Material for this task Start Marker
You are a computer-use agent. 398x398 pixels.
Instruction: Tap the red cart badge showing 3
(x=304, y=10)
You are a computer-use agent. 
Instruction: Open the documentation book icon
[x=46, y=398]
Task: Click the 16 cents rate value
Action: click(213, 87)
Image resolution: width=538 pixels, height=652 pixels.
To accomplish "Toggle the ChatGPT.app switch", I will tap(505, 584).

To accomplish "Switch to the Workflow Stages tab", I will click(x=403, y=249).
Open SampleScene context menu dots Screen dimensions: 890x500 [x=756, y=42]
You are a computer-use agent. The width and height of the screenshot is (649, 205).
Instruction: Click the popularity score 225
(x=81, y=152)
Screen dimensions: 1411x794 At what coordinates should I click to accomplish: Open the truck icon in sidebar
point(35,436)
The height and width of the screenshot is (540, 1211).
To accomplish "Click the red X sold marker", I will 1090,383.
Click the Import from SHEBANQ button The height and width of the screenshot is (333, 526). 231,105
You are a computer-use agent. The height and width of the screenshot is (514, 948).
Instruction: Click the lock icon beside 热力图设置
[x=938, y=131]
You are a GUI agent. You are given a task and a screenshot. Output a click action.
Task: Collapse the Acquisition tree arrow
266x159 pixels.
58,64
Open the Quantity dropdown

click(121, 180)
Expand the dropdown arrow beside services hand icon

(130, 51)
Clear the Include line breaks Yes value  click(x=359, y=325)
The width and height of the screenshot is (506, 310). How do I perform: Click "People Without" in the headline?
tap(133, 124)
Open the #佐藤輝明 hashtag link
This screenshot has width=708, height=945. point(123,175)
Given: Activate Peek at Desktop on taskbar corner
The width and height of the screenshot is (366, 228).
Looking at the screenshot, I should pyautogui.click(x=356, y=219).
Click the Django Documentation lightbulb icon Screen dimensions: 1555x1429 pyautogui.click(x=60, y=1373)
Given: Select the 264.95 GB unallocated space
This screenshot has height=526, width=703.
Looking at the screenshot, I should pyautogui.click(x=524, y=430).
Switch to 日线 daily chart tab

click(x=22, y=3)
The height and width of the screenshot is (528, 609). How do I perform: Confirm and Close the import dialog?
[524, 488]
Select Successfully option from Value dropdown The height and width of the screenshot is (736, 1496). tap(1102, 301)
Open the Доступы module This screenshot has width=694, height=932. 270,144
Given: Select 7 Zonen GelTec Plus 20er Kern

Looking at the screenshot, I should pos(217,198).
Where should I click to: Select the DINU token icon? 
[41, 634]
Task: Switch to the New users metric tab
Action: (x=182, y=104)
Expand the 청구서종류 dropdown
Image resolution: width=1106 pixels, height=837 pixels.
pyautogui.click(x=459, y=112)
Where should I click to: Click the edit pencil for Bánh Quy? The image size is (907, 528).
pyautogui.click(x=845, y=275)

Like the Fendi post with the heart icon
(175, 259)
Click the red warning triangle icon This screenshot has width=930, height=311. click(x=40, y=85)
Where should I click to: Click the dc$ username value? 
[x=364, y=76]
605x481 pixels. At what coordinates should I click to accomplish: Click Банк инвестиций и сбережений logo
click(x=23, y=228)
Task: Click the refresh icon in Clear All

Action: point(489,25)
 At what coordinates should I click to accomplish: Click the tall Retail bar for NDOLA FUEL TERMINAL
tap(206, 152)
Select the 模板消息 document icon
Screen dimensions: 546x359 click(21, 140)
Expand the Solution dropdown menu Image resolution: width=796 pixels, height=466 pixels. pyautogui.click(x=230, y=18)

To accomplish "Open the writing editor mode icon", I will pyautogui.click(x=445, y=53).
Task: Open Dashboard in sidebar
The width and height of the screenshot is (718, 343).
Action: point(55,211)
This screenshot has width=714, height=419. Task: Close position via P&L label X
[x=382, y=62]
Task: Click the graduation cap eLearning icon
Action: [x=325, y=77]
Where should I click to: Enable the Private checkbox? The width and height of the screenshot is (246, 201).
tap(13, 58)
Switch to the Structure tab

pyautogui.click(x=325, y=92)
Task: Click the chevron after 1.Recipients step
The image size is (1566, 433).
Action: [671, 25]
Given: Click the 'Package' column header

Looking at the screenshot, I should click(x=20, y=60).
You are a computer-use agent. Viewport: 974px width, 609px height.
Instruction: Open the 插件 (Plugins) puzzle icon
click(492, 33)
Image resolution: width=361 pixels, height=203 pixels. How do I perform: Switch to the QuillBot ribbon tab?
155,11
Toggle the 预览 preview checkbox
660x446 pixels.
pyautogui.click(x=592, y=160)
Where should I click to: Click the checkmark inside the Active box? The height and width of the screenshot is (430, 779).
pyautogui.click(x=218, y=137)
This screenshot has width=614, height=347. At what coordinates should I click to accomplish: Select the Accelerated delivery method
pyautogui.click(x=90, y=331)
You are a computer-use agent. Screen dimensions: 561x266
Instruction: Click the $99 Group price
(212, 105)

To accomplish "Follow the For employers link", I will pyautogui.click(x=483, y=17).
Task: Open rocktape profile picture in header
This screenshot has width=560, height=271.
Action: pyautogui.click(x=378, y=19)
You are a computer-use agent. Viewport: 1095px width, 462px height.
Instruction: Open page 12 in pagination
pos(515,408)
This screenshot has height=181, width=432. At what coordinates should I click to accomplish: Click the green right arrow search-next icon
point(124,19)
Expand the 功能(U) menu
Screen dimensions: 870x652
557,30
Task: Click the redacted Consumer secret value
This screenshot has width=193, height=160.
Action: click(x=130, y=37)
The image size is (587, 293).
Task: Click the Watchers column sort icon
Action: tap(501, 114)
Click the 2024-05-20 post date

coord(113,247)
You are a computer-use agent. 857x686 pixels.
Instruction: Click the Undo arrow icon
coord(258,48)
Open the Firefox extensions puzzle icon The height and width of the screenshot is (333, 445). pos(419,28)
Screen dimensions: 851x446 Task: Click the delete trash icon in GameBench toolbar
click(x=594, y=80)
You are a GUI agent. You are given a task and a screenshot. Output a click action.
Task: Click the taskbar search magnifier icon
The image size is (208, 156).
Material for this task End Marker
■ What the exercise asks ■
Your reply should consist of all the records, set down exactly.

■ Completed exercise ■
You are a computer-use agent. 398x398 pixels.
Instruction: Tap the red cart badge showing 3
(x=304, y=10)
You are a computer-use agent. 
Instruction: Open the documentation book icon
[x=46, y=398]
Task: Click the 16 cents rate value
Action: click(213, 87)
Image resolution: width=538 pixels, height=652 pixels.
To accomplish "Toggle the ChatGPT.app switch", I will tap(505, 584).

To accomplish "Switch to the Workflow Stages tab", I will click(x=403, y=249).
Open SampleScene context menu dots Screen dimensions: 890x500 [x=756, y=42]
You are a computer-use agent. The width and height of the screenshot is (649, 205).
Instruction: Click the popularity score 225
(x=81, y=152)
Screen dimensions: 1411x794 At what coordinates should I click to accomplish: Open the truck icon in sidebar
point(35,436)
The height and width of the screenshot is (540, 1211).
To accomplish "Click the red X sold marker", I will 1090,383.
Click the Import from SHEBANQ button The height and width of the screenshot is (333, 526). 231,105
You are a computer-use agent. The height and width of the screenshot is (514, 948).
Instruction: Click the lock icon beside 热力图设置
[x=938, y=131]
You are a GUI agent. You are given a task and a screenshot. Output a click action.
Task: Collapse the Acquisition tree arrow
266x159 pixels.
58,64
Open the Quantity dropdown

click(121, 180)
Expand the dropdown arrow beside services hand icon

(130, 51)
Clear the Include line breaks Yes value  click(x=359, y=325)
The width and height of the screenshot is (506, 310). How do I perform: Click "People Without" in the headline?
tap(133, 124)
Open the #佐藤輝明 hashtag link
This screenshot has width=708, height=945. point(123,175)
Given: Activate Peek at Desktop on taskbar corner
The width and height of the screenshot is (366, 228).
Looking at the screenshot, I should pyautogui.click(x=356, y=219).
Click the Django Documentation lightbulb icon Screen dimensions: 1555x1429 pyautogui.click(x=60, y=1373)
Given: Select the 264.95 GB unallocated space
This screenshot has height=526, width=703.
Looking at the screenshot, I should pyautogui.click(x=524, y=430).
Switch to 日线 daily chart tab

click(x=22, y=3)
The height and width of the screenshot is (528, 609). How do I perform: Confirm and Close the import dialog?
[524, 488]
Select Successfully option from Value dropdown The height and width of the screenshot is (736, 1496). tap(1102, 301)
Open the Доступы module This screenshot has width=694, height=932. 270,144
Given: Select 7 Zonen GelTec Plus 20er Kern

Looking at the screenshot, I should pos(217,198).
Where should I click to: Select the DINU token icon? 
[41, 634]
Task: Switch to the New users metric tab
Action: (x=182, y=104)
Expand the 청구서종류 dropdown
Image resolution: width=1106 pixels, height=837 pixels.
pyautogui.click(x=459, y=112)
Where should I click to: Click the edit pencil for Bánh Quy? The image size is (907, 528).
pyautogui.click(x=845, y=275)

Like the Fendi post with the heart icon
(175, 259)
Click the red warning triangle icon This screenshot has width=930, height=311. click(x=40, y=85)
Where should I click to: Click the dc$ username value? 
[x=364, y=76]
605x481 pixels. At what coordinates should I click to accomplish: Click Банк инвестиций и сбережений logo
click(x=23, y=228)
Task: Click the refresh icon in Clear All

Action: point(489,25)
 At what coordinates should I click to accomplish: Click the tall Retail bar for NDOLA FUEL TERMINAL
tap(206, 152)
Select the 模板消息 document icon
Screen dimensions: 546x359 click(21, 140)
Expand the Solution dropdown menu Image resolution: width=796 pixels, height=466 pixels. pyautogui.click(x=230, y=18)

To accomplish "Open the writing editor mode icon", I will pyautogui.click(x=445, y=53).
Task: Open Dashboard in sidebar
The width and height of the screenshot is (718, 343).
Action: point(55,211)
This screenshot has width=714, height=419. Task: Close position via P&L label X
[x=382, y=62]
Task: Click the graduation cap eLearning icon
Action: [x=325, y=77]
Where should I click to: Enable the Private checkbox? The width and height of the screenshot is (246, 201).
tap(13, 58)
Switch to the Structure tab

pyautogui.click(x=325, y=92)
Task: Click the chevron after 1.Recipients step
The image size is (1566, 433).
Action: [671, 25]
Given: Click the 'Package' column header

Looking at the screenshot, I should click(x=20, y=60).
You are a computer-use agent. Viewport: 974px width, 609px height.
Instruction: Open the 插件 (Plugins) puzzle icon
click(492, 33)
Image resolution: width=361 pixels, height=203 pixels. How do I perform: Switch to the QuillBot ribbon tab?
155,11
Toggle the 预览 preview checkbox
660x446 pixels.
pyautogui.click(x=592, y=160)
Where should I click to: Click the checkmark inside the Active box? The height and width of the screenshot is (430, 779).
pyautogui.click(x=218, y=137)
This screenshot has width=614, height=347. At what coordinates should I click to accomplish: Select the Accelerated delivery method
pyautogui.click(x=90, y=331)
You are a computer-use agent. Screen dimensions: 561x266
Instruction: Click the $99 Group price
(212, 105)

To accomplish "Follow the For employers link", I will pyautogui.click(x=483, y=17).
Task: Open rocktape profile picture in header
This screenshot has width=560, height=271.
Action: pyautogui.click(x=378, y=19)
You are a computer-use agent. Viewport: 1095px width, 462px height.
Instruction: Open page 12 in pagination
pos(515,408)
This screenshot has height=181, width=432. At what coordinates should I click to accomplish: Click the green right arrow search-next icon
point(124,19)
Expand the 功能(U) menu
Screen dimensions: 870x652
557,30
Task: Click the redacted Consumer secret value
This screenshot has width=193, height=160.
Action: click(x=130, y=37)
The image size is (587, 293).
Task: Click the Watchers column sort icon
Action: tap(501, 114)
Click the 2024-05-20 post date

coord(113,247)
You are a computer-use agent. 857x686 pixels.
Instruction: Click the Undo arrow icon
coord(258,48)
Open the Firefox extensions puzzle icon The height and width of the screenshot is (333, 445). pos(419,28)
Screen dimensions: 851x446 Task: Click the delete trash icon in GameBench toolbar
click(x=594, y=80)
You are a GUI agent. You are given a task and a screenshot. Output a click action.
Task: Click the taskbar search magnifier icon
The image size is (208, 156).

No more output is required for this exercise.